The fix introduces proper project registration and integrity tracking through the @pnpm/package-store module:
} from '@pnpm/types'
import pathAbsolute from 'path-absolute'
import clone from 'ramda/src/clone'
+import { registerProject } from '@pnpm/package-store'
import { readLockfiles } from './readLockfiles.js'
/**
Source: GitHub Commit
The patch adds the package-store module as a dependency in the build configuration:
{
"path": "../../resolving/resolver-base"
},
+ {
+ "path": "../../store/package-store"
+ },
{
"path": "../modules-yaml"
},
Source: GitHub Commit
Detection Methods for CVE-2025-69263
Indicators of Compromise
- Lockfile entries for HTTP tarball dependencies lacking integrity field
- Dependencies with URLs starting with http:// or https:// pointing to non-registry hosts
- Discrepancies between installed package contents across different environments
- Git-hosted tarball references in pnpm-lock.yaml without cryptographic verification
Detection Strategies
- Audit pnpm-lock.yaml files for dependencies referencing HTTP tarballs or git-hosted packages
- Implement CI/CD checks that compare package checksums between development and deployment environments
- Monitor for unexpected network requests to non-standard package hosting locations during installation
- Use software composition analysis (SCA) tools to flag dependencies without integrity verification
Monitoring Recommendations
- Enable verbose logging during pnpm installations to track all dependency sources
- Implement network monitoring to detect connections to unexpected tarball hosting servers
- Configure alerts for lockfile modifications that remove or omit integrity hashes
- Review dependency trees for packages introducing HTTP tarball dependencies
How to Mitigate CVE-2025-69263
Immediate Actions Required
- Upgrade pnpm to version 10.26.0 or later immediately
- Audit existing pnpm-lock.yaml files for HTTP tarball dependencies without integrity hashes
- Re-generate lockfiles after upgrading to ensure integrity hashes are computed
- Review dependency trees for packages using HTTP or git-hosted tarballs
Patch Information
The vulnerability is fixed in pnpm version 10.26.0. The fix ensures that HTTP tarball dependencies and git-hosted tarballs are stored in the lockfile with proper integrity hashes, preventing content substitution attacks.

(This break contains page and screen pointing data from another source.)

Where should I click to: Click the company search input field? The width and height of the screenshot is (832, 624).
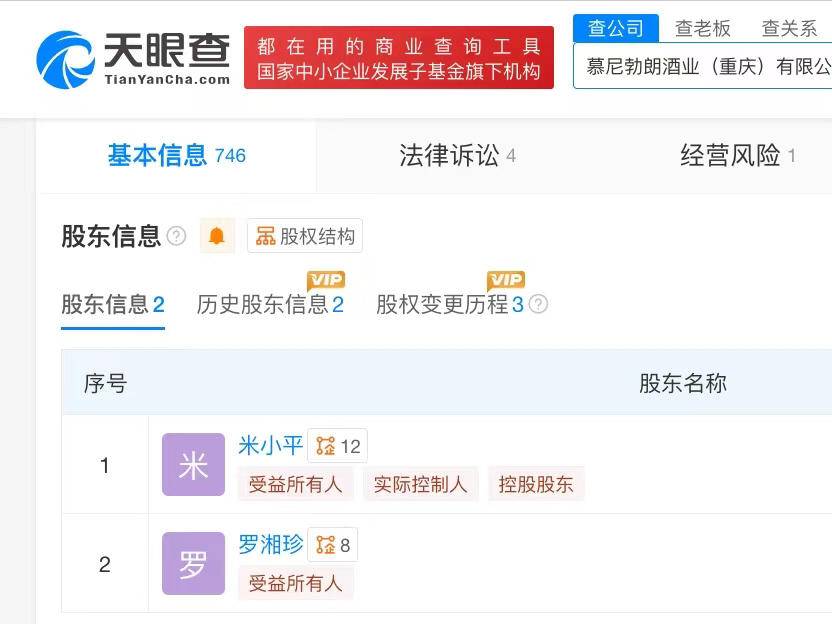coord(705,66)
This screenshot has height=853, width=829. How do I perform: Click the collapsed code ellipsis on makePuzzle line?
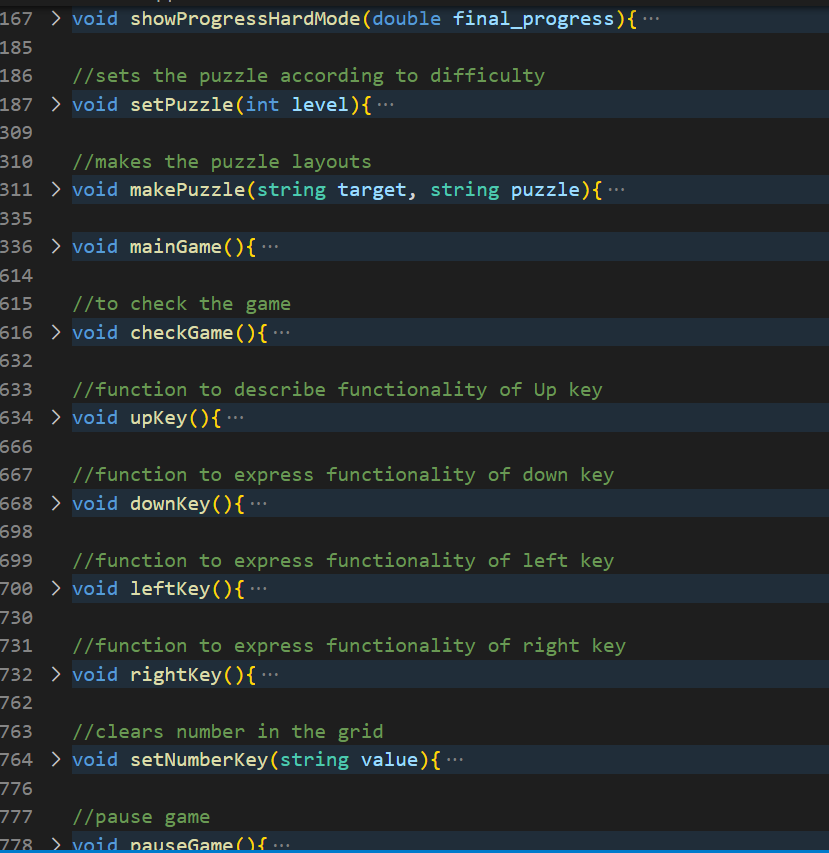click(618, 190)
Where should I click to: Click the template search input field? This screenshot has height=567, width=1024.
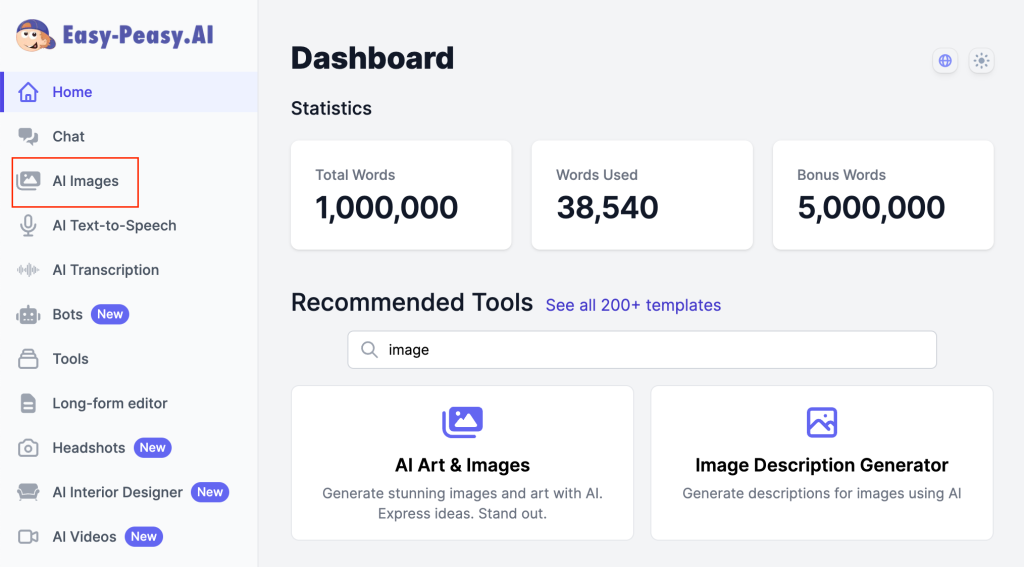click(x=650, y=350)
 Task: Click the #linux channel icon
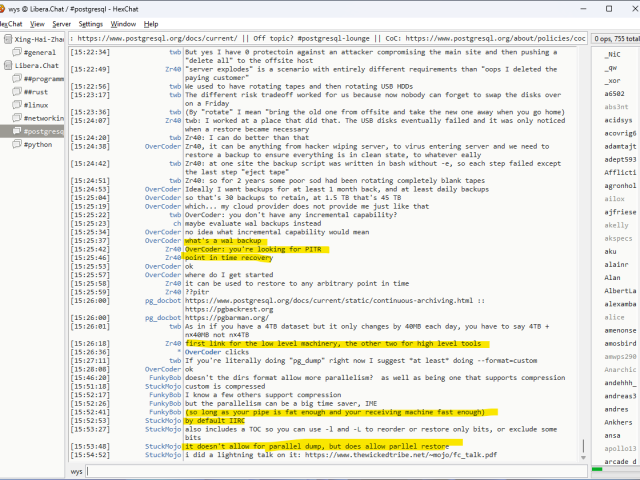(x=17, y=104)
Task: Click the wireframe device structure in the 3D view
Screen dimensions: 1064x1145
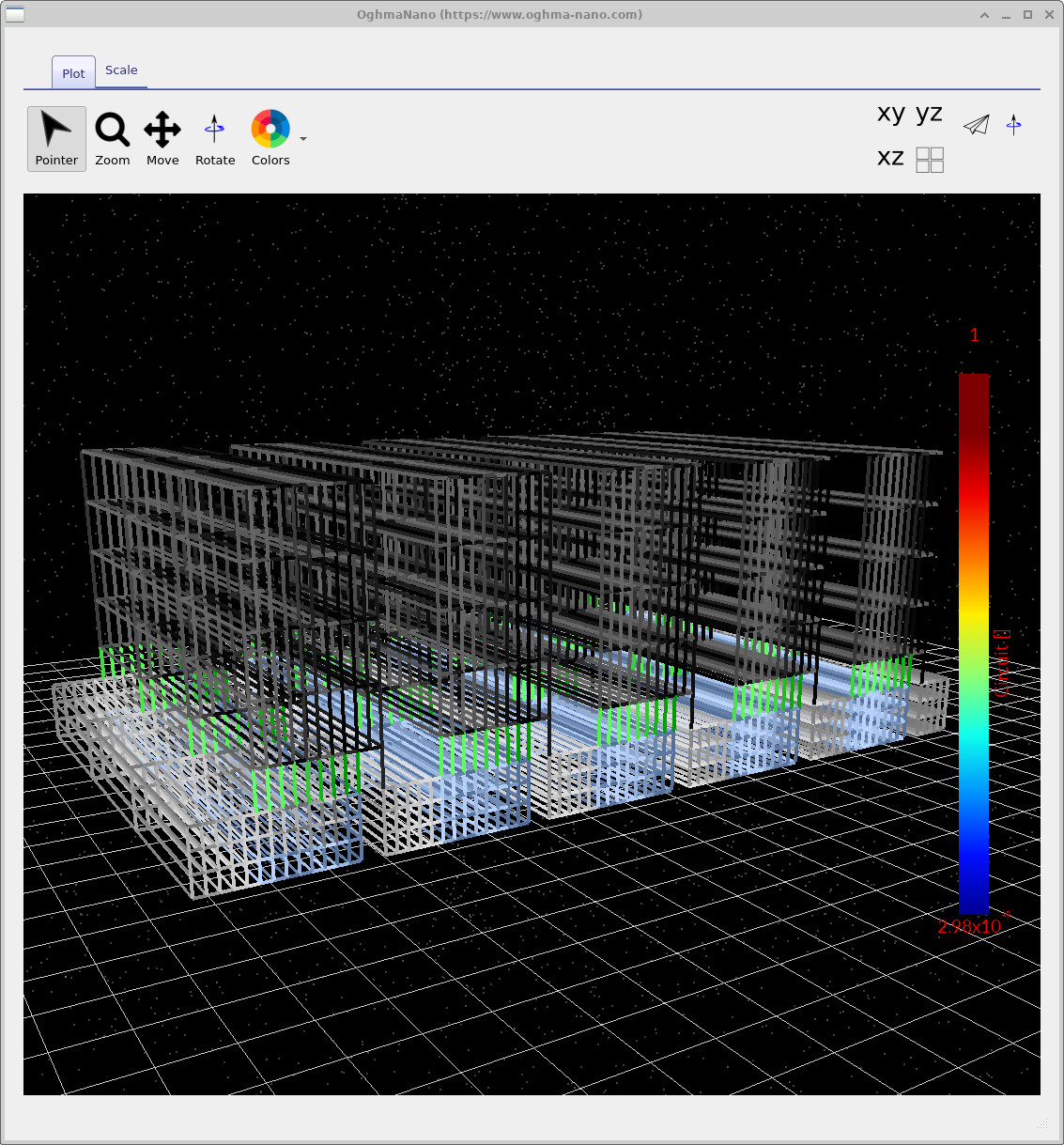Action: (x=470, y=658)
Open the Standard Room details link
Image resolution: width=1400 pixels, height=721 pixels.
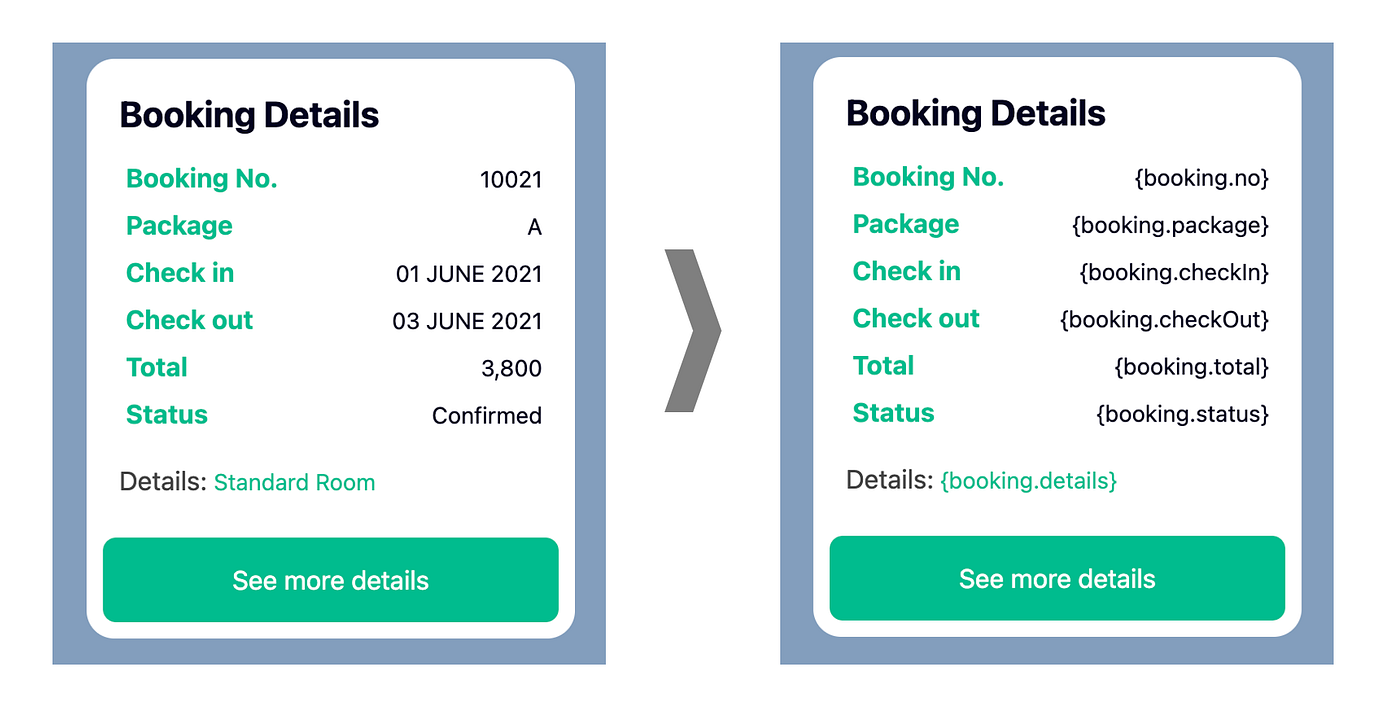[295, 483]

For detailed patch information, refer to the GitHub Security Advisory and the commit implementing the fix.
Workarounds
- Avoid using packages that depend on HTTP tarballs until upgrading is possible
- Manually verify package contents against known-good checksums before deployment
- Use private registries with integrity verification for all dependencies
- Implement strict network policies preventing installations from untrusted HTTP sources
# Upgrade pnpm to the patched version
npm install -g pnpm@latest
# Verify pnpm version
pnpm --version
# Regenerate lockfile with integrity hashes
rm pnpm-lock.yaml
pnpm install
# Audit lockfile for missing integrity hashes
grep -B5 -A5 "tarball:" pnpm-lock.yaml | grep -L "integrity:"
Disclaimer: This content was generated using AI. While we strive for accuracy, please verify critical information with official sources.